Ephron's last film was the 2009 hit "Julie & Julia," a based-in-fact comedy drama about two of her favorite things: food and writing. Its heroines (Streep, once again, as Julia Child and Amy Adams as Julie Powell) were both late-bloomers who found success as authors with the moral support of husbands who didn't mind being overshadowed. One of them, Powell, was a New Yorker and a blogger; Ephron had become a popular blogger herself as one of the first celebrity byliners at the Huffington Post.
It's not clear yet what will become of the projects Ephron was reportedly working on during the last year of her life. One was a film adaptation of the British series "Lost in Austen," about a time-traveler who finds herself in the world of "Pride and Prejudice." Another was a Broadway play for her frequent leading man Tom Hanks, a based-in-fact story about a New York journalist.
Her legacy may be just as precarious. Two decades after "Seattle," after the rise of women to top jobs at several Hollywood studios, women directors are still a rarity and commercially bankable women directors rarer still. (There's Nancy Meyers, who mines much of the same geographical and romantic turf as Ephron, and then there's.... um... ) What's more, in our current age of sexual bluntness, lack of privacy, and social media, the romantic comedy formula she perfected is starting to look creaky and in need of an overhaul. (Or, as Mila Kunis put it in "Friends With Benefits," "Shut up, Katherine Heigl!") Boundary-shattering scribes, from Judd Apatow to DIablo Cody, are coming up with new rom-com templates, and the genre is likely to evolve into something Harry and Sally wouldn't recognize.

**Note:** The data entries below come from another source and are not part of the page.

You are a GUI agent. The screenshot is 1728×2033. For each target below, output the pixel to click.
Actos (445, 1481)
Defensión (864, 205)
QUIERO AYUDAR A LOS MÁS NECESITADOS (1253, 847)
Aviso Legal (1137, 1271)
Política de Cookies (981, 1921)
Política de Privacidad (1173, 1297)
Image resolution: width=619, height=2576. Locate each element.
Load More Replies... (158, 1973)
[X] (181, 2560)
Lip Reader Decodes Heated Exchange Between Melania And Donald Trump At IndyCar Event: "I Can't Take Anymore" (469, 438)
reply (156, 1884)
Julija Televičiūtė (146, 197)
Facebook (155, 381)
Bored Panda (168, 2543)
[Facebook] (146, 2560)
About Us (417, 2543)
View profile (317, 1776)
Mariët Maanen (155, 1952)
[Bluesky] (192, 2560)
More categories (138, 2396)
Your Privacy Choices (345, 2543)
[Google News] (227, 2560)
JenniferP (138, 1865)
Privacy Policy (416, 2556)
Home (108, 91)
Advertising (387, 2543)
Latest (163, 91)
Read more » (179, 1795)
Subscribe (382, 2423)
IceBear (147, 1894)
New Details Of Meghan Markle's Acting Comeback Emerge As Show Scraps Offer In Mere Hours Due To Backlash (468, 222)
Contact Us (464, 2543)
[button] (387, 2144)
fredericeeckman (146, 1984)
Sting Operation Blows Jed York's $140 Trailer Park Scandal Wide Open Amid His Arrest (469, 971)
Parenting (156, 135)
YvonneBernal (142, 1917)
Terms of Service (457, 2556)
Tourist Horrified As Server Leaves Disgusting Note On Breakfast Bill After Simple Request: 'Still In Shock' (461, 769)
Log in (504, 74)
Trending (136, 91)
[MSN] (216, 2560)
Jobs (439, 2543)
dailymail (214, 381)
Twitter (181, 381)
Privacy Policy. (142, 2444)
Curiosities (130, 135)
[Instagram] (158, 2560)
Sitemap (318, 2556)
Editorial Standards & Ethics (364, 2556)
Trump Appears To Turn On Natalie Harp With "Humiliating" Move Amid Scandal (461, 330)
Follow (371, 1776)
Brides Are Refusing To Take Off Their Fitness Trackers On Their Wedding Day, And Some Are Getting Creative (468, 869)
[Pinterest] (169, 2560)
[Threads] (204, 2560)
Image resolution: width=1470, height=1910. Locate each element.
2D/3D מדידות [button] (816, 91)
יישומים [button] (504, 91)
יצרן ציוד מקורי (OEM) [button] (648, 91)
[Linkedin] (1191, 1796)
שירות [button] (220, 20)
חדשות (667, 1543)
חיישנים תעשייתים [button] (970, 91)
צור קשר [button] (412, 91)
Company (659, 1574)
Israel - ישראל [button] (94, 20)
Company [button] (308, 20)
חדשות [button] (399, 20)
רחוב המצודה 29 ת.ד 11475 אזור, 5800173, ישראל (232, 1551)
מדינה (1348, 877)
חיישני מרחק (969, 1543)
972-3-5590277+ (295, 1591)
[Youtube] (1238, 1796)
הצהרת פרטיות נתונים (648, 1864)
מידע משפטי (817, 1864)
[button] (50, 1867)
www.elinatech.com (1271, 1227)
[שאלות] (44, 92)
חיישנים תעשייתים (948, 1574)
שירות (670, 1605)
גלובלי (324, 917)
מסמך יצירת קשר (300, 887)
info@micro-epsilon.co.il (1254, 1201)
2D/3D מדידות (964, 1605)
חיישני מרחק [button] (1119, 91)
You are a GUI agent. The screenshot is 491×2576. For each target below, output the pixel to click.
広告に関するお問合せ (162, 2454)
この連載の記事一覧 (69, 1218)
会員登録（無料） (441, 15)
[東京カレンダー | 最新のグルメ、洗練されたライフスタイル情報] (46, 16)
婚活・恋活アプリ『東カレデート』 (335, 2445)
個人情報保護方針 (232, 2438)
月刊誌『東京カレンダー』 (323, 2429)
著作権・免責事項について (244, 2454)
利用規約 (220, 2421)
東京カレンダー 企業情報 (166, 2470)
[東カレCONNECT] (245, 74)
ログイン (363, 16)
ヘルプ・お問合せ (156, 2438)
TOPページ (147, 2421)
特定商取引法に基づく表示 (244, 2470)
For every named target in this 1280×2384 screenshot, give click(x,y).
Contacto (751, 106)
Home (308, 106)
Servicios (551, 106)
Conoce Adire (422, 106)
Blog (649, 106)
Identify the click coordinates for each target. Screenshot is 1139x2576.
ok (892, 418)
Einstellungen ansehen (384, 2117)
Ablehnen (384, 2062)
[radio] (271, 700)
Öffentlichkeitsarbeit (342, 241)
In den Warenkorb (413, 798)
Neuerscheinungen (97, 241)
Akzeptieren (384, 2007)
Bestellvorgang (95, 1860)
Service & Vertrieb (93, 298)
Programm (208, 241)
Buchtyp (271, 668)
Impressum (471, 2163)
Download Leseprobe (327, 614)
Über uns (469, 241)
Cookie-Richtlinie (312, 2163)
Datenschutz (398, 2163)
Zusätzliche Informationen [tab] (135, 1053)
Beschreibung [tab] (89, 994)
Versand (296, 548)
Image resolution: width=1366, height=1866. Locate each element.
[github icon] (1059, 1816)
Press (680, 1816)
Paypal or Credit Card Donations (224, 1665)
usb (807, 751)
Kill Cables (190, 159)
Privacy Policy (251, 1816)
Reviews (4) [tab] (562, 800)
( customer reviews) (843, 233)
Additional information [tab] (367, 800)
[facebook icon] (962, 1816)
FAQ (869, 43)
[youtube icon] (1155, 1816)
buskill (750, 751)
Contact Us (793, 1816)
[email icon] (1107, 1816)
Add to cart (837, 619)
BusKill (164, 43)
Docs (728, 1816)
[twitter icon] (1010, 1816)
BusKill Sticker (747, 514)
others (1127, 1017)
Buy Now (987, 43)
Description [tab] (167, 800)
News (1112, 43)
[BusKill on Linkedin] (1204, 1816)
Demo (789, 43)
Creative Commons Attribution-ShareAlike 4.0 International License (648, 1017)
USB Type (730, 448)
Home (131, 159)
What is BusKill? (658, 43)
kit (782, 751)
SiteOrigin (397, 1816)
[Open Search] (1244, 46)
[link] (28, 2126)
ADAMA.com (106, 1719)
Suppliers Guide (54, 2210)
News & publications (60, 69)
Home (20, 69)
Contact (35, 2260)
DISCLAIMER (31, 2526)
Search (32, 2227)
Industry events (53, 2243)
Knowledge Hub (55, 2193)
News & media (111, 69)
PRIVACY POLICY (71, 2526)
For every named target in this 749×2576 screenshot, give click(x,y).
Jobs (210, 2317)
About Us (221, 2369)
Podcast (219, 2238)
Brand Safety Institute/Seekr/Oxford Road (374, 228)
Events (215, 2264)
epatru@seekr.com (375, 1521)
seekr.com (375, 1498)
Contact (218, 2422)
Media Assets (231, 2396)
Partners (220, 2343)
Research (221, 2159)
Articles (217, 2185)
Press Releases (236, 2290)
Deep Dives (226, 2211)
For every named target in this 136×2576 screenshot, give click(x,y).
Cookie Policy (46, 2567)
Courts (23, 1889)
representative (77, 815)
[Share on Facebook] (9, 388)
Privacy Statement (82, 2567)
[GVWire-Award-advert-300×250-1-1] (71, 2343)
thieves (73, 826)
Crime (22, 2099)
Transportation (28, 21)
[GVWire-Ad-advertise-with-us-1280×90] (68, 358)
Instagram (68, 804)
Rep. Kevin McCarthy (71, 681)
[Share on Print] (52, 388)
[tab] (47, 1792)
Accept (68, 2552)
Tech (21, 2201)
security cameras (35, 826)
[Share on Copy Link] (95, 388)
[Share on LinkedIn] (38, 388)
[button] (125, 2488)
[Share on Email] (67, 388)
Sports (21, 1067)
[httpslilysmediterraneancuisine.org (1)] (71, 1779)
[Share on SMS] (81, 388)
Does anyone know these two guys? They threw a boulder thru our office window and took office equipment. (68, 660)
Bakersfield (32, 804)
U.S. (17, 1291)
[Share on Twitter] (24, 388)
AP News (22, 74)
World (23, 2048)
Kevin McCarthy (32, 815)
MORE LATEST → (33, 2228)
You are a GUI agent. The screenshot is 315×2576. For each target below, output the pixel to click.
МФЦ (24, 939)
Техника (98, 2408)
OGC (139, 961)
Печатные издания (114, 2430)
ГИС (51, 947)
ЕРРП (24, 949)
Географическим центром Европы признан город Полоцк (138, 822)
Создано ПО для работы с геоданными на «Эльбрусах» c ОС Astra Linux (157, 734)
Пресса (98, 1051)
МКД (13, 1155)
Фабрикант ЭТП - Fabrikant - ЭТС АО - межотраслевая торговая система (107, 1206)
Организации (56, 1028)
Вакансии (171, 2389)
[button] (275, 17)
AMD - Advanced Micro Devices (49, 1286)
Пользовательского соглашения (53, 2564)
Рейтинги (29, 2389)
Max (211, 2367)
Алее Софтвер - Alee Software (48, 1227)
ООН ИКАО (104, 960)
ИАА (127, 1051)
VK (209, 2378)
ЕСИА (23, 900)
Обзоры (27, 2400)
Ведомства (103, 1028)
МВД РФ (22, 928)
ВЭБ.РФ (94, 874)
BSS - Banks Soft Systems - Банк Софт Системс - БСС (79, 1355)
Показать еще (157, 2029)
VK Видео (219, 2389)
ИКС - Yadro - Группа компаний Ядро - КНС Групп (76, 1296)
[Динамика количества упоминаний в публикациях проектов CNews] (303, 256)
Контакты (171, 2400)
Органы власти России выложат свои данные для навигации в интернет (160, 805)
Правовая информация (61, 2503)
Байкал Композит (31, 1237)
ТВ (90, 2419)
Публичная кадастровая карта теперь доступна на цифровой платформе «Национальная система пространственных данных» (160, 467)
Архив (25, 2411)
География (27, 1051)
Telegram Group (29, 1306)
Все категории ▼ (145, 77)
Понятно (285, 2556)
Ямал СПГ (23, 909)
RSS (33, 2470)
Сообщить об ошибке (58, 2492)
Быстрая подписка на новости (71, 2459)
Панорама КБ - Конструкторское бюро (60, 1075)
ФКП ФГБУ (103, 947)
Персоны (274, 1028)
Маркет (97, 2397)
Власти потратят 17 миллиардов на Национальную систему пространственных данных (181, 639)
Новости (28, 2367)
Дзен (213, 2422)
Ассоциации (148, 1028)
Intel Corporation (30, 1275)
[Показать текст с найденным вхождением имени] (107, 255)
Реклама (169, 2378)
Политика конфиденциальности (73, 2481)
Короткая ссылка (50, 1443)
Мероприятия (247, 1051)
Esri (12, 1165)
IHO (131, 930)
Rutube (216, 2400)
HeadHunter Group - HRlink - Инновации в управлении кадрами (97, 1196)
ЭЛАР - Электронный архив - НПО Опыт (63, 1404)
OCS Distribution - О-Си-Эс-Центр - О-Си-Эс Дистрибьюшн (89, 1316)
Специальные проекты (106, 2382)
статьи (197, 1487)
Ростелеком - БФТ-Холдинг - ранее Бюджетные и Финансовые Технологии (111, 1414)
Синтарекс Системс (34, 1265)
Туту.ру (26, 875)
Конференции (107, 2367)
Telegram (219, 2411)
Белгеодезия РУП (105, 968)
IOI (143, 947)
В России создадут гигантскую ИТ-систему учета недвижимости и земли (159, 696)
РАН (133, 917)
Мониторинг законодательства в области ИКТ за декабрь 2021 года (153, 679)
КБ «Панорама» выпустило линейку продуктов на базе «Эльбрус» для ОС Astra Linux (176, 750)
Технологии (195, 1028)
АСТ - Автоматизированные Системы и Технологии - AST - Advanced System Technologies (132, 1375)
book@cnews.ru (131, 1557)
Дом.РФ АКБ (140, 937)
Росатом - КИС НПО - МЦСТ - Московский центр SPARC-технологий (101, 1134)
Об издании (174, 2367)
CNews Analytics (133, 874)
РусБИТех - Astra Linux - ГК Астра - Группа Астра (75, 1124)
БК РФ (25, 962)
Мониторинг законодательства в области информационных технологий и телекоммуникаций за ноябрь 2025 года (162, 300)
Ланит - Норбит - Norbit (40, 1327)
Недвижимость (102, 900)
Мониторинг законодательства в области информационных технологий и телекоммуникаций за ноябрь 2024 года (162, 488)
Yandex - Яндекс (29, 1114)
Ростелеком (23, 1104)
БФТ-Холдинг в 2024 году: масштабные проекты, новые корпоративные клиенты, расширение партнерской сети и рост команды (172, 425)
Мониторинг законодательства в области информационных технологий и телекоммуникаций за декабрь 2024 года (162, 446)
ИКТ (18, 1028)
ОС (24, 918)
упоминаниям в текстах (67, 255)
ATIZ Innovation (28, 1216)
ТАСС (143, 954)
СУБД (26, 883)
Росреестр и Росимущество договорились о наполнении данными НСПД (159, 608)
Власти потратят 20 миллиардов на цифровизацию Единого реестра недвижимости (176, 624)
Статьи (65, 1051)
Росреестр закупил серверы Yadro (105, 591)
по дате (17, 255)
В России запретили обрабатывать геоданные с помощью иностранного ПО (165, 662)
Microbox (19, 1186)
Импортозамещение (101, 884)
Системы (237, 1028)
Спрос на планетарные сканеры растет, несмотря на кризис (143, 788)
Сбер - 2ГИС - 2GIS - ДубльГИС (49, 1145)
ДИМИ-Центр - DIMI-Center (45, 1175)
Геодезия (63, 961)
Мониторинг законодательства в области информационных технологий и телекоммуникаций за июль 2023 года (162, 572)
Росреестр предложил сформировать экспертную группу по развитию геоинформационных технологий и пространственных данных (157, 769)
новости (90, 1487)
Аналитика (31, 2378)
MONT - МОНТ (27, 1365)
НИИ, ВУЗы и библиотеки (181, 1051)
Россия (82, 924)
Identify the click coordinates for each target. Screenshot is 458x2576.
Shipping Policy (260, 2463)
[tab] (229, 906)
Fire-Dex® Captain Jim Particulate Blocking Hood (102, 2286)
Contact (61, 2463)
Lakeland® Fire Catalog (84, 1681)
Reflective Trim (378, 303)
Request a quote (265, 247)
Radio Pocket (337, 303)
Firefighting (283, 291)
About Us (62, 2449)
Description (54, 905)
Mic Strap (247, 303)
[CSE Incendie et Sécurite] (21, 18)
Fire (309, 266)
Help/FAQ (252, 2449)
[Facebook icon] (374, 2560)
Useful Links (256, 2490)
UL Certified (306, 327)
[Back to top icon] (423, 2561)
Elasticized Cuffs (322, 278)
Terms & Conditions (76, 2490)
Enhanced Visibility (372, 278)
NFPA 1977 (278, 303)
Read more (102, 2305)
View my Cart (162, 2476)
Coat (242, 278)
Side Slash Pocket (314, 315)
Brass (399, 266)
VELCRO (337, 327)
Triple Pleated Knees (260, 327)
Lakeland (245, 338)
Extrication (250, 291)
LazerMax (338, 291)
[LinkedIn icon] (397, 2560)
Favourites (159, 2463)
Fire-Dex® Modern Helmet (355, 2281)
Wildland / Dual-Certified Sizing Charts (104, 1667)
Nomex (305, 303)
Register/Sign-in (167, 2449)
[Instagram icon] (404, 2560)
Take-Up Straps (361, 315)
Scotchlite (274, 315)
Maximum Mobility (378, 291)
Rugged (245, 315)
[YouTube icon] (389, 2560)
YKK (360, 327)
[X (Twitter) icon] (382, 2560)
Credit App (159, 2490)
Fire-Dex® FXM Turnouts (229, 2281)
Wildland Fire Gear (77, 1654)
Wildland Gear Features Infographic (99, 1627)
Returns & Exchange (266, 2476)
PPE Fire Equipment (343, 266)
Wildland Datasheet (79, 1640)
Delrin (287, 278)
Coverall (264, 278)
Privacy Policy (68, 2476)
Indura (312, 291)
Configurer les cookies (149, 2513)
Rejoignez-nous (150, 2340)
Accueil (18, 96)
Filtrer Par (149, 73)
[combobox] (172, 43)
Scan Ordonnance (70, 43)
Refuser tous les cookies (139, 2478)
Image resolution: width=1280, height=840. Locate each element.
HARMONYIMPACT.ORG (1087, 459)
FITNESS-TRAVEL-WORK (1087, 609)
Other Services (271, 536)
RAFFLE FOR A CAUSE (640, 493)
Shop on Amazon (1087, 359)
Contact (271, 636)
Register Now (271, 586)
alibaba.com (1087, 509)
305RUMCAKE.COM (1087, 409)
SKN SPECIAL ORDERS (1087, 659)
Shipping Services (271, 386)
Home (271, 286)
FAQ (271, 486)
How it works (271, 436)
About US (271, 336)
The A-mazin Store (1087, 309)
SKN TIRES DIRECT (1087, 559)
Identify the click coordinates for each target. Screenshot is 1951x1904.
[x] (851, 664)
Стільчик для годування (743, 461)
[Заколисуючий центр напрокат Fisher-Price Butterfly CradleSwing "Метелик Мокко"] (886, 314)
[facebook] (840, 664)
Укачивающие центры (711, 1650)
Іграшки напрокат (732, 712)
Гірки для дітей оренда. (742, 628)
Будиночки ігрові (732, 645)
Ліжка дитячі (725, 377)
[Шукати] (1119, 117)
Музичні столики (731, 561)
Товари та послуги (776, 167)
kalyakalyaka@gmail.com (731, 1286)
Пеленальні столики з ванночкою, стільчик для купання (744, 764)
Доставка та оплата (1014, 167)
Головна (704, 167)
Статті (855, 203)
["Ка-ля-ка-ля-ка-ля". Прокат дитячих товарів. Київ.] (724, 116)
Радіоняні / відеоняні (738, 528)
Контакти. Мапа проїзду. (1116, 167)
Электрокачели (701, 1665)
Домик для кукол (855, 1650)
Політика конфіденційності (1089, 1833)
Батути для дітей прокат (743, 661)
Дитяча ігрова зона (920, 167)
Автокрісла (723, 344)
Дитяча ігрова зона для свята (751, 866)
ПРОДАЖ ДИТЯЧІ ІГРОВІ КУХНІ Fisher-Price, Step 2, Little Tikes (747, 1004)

Still, Ephron must have been happy that someone like Powell was following in her footsteps -- stumbling onto a new career by accident, becoming a pioneer in a new format, doing it all without having to leave her New York apartment, and getting to cook and eat beef bourguignon in the process. Not only had Ephron already written that story, she'd already lived it. Which was, to Ephron, essentially the same thing.